Want to instantly improve your sales copy? Whether you’re writing a landing page or an email, here are 5 questions you need to ask yourself before you write a single word of sales copy.
- What am I selling? No, I’m not just talking about the name of the product or service you’re selling. I’m talking about what you’re selling on an emotional level. How does your product benefit the customer? What does it make them feel? Are you selling happiness? Self-confidence? Comfort? Pride? Safety? Buying is an emotional decision, so you need to understand what you’re really selling.

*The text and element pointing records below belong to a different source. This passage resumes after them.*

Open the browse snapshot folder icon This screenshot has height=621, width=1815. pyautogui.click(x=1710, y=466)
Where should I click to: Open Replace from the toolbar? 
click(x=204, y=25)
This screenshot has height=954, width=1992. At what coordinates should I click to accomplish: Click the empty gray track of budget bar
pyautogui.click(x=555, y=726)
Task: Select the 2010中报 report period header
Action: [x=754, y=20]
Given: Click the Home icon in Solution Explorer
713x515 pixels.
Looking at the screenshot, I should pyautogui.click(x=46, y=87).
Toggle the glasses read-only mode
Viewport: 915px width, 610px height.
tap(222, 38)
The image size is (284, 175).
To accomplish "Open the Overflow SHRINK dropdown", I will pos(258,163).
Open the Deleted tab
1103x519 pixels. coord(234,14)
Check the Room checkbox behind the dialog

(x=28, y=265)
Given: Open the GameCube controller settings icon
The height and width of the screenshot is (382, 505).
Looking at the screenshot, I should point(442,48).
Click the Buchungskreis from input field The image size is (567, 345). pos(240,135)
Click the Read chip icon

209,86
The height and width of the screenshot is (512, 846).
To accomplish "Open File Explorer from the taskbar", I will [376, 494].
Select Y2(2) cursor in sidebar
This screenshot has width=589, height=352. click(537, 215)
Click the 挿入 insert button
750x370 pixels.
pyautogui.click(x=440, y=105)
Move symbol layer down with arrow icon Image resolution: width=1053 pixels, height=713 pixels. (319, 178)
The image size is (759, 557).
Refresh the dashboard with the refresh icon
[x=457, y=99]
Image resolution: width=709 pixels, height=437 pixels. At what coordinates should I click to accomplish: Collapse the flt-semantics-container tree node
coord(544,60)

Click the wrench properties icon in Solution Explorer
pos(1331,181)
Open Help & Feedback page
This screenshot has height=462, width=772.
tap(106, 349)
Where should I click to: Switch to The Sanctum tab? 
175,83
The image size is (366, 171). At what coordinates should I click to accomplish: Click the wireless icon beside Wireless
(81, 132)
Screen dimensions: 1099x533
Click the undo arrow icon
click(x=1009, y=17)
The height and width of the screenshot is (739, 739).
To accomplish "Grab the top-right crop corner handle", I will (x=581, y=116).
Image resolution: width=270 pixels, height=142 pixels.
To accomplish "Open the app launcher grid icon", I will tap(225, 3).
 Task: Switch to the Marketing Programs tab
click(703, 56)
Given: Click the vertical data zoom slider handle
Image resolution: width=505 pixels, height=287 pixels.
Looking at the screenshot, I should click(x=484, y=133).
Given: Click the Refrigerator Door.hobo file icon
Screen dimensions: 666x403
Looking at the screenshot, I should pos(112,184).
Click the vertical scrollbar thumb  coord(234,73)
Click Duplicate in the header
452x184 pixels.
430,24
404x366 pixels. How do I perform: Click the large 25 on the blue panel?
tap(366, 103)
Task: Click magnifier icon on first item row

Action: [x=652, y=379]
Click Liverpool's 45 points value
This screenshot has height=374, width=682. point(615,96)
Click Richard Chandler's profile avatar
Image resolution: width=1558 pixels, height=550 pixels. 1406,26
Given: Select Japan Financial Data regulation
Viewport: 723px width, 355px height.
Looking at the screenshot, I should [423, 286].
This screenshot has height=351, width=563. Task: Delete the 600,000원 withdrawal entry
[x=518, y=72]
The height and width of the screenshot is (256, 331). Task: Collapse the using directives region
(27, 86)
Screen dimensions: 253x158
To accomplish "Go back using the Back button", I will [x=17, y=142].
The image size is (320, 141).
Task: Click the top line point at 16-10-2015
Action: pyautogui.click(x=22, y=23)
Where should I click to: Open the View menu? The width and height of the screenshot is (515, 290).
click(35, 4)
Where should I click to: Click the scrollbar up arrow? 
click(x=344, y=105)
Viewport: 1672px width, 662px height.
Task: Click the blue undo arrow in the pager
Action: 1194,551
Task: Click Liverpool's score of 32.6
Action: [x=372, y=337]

- Who am I selling it to? Who do you think you’d have an easier time trying to persuade: someone you’ve never met and that you know nothing about or someone who you know every single detail about them, from the way they think to their likes and dislikes? The better you know your target audience, the more precisely you can tailor your sales copy, allowing you to connect with the reader more effectively. Check out this post I wrote about defining your target audience.
- What objections might the reader have? It’s rare that someone instantly decides to buy something without having at least some initial doubts. Consumers are more skeptical than ever before. They have their objections…those things that cause them to hesitate when considering making a purchase. It’s your job to anticipate these objections and to address them head on in your sales copy, so you can turn every “no” into a “yes.”
- What questions might the reader have? I don’t know about you, but before I make almost any purchase, I have some questions that I need answered. It could be a question about which features the product has, or it might be about the company’s money-back guarantee. You need to do your best to address any questions customer might have about your products, because questions can lead to second thoughts about doing business with you.
- What do I want the reader to do? This is the most important question you can ask. If you don’t motivate your readers to take action, your sales copy serves no purpose. It’s just a waste of words. You have to figure out where the customer is at in the buying cycle and tailor your sales copy accordingly. If they’re still researching the products, you may just wish to have them contact you for more information. If they’re at the point that they’re considering making a purchase, the next logical step would be to encourage them to place an order now. Figure out what you want the reader to do, and tell them to do so as clearly as possible.
Are there any other questions you like to ask before writing sales copy?